WHAT THIS TASK INVOLVES: Pull each line holding "computer" out of the entries below.

INFORMATION SUPPLIED:
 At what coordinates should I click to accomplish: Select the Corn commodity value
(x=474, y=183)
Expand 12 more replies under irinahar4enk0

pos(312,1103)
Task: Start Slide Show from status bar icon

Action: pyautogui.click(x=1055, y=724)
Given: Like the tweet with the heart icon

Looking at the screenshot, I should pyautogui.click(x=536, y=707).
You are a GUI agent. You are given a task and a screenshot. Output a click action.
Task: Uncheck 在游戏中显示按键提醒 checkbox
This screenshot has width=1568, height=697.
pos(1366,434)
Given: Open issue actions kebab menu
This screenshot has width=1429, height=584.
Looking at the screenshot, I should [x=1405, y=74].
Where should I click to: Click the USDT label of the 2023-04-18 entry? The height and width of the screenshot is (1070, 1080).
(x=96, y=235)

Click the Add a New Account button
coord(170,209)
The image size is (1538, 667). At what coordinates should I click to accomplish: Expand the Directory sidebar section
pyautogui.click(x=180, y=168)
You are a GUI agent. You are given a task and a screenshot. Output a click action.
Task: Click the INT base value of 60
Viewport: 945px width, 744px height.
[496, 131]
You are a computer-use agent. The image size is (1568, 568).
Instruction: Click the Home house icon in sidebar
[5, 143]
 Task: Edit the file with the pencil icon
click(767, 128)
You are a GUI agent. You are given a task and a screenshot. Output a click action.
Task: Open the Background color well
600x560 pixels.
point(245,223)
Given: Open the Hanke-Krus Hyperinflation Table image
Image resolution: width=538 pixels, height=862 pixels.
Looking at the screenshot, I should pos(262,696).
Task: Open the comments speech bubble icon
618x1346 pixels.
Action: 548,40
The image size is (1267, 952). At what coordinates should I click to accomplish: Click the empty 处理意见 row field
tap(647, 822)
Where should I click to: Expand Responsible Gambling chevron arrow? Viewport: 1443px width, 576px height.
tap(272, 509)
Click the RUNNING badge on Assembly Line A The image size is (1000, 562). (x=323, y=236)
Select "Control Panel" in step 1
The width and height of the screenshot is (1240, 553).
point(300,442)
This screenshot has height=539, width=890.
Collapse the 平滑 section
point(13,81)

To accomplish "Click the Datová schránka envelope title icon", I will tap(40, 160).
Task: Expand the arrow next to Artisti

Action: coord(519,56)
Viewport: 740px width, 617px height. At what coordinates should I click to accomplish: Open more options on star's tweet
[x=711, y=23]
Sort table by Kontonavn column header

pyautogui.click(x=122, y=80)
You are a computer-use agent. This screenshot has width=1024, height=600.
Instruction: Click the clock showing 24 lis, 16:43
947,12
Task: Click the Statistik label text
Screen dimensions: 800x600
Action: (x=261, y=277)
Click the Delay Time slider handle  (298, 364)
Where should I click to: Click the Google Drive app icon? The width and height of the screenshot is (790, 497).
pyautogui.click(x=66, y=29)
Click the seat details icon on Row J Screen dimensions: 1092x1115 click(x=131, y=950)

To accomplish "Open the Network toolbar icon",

EXERCISE ANSWER:
You are a computer-use agent. The image size is (1568, 568).
You are a computer-use agent. This screenshot has width=1024, height=600.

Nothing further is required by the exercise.